Your task
Retype all of the lines below with no changes.

Saved data entries
· · · · · · ·

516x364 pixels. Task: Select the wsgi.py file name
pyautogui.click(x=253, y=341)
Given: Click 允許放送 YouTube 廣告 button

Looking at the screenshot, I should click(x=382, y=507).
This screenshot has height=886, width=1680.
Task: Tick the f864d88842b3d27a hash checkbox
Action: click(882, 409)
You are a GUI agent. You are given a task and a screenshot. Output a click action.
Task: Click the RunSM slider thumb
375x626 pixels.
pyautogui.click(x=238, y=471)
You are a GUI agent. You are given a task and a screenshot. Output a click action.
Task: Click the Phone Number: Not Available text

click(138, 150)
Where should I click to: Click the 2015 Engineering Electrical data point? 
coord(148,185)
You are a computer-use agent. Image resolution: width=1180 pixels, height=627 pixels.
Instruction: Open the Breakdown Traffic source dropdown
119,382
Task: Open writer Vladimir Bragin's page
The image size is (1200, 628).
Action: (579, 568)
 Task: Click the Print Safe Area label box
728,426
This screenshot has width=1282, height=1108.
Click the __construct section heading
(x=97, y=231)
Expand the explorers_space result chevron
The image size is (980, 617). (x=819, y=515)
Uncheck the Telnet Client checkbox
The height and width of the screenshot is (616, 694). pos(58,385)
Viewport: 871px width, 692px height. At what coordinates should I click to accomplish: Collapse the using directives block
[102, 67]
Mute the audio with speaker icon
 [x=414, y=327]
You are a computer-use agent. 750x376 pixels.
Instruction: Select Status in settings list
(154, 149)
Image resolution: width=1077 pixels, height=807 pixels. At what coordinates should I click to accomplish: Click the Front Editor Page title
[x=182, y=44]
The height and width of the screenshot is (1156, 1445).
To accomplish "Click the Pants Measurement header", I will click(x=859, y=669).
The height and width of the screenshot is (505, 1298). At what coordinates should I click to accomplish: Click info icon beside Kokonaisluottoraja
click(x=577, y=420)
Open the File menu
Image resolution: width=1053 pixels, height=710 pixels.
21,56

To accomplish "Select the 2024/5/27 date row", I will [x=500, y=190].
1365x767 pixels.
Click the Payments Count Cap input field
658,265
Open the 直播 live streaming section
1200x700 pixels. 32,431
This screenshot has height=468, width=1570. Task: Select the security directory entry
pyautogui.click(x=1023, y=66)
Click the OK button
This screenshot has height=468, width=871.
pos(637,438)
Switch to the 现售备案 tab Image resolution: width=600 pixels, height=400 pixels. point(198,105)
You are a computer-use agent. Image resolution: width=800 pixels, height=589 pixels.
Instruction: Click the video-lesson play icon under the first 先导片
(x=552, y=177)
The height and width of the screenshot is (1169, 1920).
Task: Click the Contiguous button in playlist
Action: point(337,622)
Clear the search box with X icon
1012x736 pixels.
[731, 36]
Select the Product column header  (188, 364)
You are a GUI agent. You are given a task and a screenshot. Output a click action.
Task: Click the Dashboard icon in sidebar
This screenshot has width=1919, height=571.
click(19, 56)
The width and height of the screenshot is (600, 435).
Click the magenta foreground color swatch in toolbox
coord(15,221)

· · · · · · ·

Answer below
516x364 pixels. Task: Select the wsgi.py file name
pyautogui.click(x=253, y=341)
Given: Click 允許放送 YouTube 廣告 button

Looking at the screenshot, I should click(x=382, y=507).
This screenshot has height=886, width=1680.
Task: Tick the f864d88842b3d27a hash checkbox
Action: click(882, 409)
You are a GUI agent. You are given a task and a screenshot. Output a click action.
Task: Click the RunSM slider thumb
375x626 pixels.
pyautogui.click(x=238, y=471)
You are a GUI agent. You are given a task and a screenshot. Output a click action.
Task: Click the Phone Number: Not Available text

click(138, 150)
Where should I click to: Click the 2015 Engineering Electrical data point? 
coord(148,185)
You are a computer-use agent. Image resolution: width=1180 pixels, height=627 pixels.
Instruction: Open the Breakdown Traffic source dropdown
119,382
Task: Open writer Vladimir Bragin's page
The image size is (1200, 628).
Action: (579, 568)
 Task: Click the Print Safe Area label box
728,426
This screenshot has width=1282, height=1108.
Click the __construct section heading
(x=97, y=231)
Expand the explorers_space result chevron
The image size is (980, 617). (x=819, y=515)
Uncheck the Telnet Client checkbox
The height and width of the screenshot is (616, 694). pos(58,385)
Viewport: 871px width, 692px height. At what coordinates should I click to accomplish: Collapse the using directives block
[102, 67]
Mute the audio with speaker icon
 [x=414, y=327]
You are a computer-use agent. 750x376 pixels.
Instruction: Select Status in settings list
(154, 149)
Image resolution: width=1077 pixels, height=807 pixels. At what coordinates should I click to accomplish: Click the Front Editor Page title
[x=182, y=44]
The height and width of the screenshot is (1156, 1445).
To accomplish "Click the Pants Measurement header", I will click(x=859, y=669).
The height and width of the screenshot is (505, 1298). At what coordinates should I click to accomplish: Click info icon beside Kokonaisluottoraja
click(x=577, y=420)
Open the File menu
Image resolution: width=1053 pixels, height=710 pixels.
21,56

To accomplish "Select the 2024/5/27 date row", I will [x=500, y=190].
1365x767 pixels.
Click the Payments Count Cap input field
658,265
Open the 直播 live streaming section
1200x700 pixels. 32,431
This screenshot has height=468, width=1570. Task: Select the security directory entry
pyautogui.click(x=1023, y=66)
Click the OK button
This screenshot has height=468, width=871.
pos(637,438)
Switch to the 现售备案 tab Image resolution: width=600 pixels, height=400 pixels. point(198,105)
You are a computer-use agent. Image resolution: width=800 pixels, height=589 pixels.
Instruction: Click the video-lesson play icon under the first 先导片
(x=552, y=177)
The height and width of the screenshot is (1169, 1920).
Task: Click the Contiguous button in playlist
Action: point(337,622)
Clear the search box with X icon
1012x736 pixels.
[731, 36]
Select the Product column header  (188, 364)
You are a GUI agent. You are given a task and a screenshot. Output a click action.
Task: Click the Dashboard icon in sidebar
This screenshot has width=1919, height=571.
click(19, 56)
The width and height of the screenshot is (600, 435).
Click the magenta foreground color swatch in toolbox
coord(15,221)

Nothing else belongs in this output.